▶ **To do**
Repeat, exactly as written, the line with "Toggle visibility eye" and every line that follows it in the material below, ending with the last.

▶ **Exercise data**
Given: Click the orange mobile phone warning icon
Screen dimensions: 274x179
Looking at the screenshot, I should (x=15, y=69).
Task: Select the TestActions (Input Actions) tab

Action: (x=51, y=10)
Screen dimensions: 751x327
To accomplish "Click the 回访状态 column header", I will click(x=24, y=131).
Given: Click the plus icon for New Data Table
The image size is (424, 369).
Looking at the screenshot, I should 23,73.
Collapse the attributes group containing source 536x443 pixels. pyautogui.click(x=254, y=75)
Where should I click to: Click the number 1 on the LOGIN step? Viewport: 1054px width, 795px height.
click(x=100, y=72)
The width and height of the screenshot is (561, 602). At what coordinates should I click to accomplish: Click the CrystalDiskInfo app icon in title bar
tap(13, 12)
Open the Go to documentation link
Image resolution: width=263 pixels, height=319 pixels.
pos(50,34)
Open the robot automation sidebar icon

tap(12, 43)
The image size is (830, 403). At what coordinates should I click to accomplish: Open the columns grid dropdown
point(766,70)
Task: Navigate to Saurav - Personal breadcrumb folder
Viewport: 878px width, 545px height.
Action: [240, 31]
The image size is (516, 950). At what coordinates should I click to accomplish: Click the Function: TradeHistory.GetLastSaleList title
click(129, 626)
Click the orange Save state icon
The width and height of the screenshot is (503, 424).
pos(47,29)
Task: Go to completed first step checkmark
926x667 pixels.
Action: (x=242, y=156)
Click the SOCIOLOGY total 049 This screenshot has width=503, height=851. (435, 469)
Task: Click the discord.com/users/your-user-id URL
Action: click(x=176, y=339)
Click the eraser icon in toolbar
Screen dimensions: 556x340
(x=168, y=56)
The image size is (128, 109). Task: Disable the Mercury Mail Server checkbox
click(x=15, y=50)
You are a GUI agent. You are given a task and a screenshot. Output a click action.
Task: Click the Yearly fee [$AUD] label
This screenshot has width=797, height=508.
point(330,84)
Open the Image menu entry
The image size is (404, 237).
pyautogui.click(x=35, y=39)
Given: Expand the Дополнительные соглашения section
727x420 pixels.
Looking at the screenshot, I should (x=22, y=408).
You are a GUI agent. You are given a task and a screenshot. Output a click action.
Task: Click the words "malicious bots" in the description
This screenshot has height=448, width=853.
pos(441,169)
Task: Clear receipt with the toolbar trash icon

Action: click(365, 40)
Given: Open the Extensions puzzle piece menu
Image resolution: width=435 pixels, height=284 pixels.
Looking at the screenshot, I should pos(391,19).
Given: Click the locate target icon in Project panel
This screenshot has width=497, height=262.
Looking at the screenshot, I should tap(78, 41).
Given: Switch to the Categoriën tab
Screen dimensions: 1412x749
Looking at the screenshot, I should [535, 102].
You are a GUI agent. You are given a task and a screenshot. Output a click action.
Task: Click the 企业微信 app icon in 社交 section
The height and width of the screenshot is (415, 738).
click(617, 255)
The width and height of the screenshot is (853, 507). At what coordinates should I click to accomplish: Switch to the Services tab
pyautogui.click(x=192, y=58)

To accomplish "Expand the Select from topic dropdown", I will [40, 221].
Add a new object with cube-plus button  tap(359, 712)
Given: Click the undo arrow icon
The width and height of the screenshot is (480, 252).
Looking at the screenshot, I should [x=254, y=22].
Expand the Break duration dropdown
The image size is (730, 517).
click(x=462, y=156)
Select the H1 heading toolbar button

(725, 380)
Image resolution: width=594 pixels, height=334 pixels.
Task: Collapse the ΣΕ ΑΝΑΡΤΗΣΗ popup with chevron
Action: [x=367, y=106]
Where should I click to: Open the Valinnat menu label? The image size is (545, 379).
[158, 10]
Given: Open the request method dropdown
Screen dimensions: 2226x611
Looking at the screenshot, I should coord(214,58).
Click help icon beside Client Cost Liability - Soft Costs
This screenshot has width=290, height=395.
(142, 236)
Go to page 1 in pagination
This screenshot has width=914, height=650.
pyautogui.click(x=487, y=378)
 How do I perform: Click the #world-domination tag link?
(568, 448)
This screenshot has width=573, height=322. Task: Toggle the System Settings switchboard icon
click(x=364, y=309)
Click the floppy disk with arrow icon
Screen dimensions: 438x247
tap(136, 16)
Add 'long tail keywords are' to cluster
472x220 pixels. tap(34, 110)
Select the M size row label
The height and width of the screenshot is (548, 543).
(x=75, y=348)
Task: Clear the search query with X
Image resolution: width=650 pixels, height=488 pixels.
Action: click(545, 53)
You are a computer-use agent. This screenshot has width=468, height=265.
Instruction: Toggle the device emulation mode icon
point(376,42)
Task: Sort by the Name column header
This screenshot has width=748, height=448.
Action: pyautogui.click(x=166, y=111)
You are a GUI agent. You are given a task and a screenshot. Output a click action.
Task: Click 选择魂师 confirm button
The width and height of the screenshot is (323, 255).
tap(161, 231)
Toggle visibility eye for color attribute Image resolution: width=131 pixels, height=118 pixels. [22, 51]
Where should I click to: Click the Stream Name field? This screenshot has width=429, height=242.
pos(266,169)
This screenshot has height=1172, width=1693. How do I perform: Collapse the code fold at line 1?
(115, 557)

▶ **Result**
Toggle visibility eye for color attribute Image resolution: width=131 pixels, height=118 pixels. [22, 51]
Where should I click to: Click the Stream Name field? This screenshot has width=429, height=242.
pos(266,169)
This screenshot has height=1172, width=1693. How do I perform: Collapse the code fold at line 1?
(115, 557)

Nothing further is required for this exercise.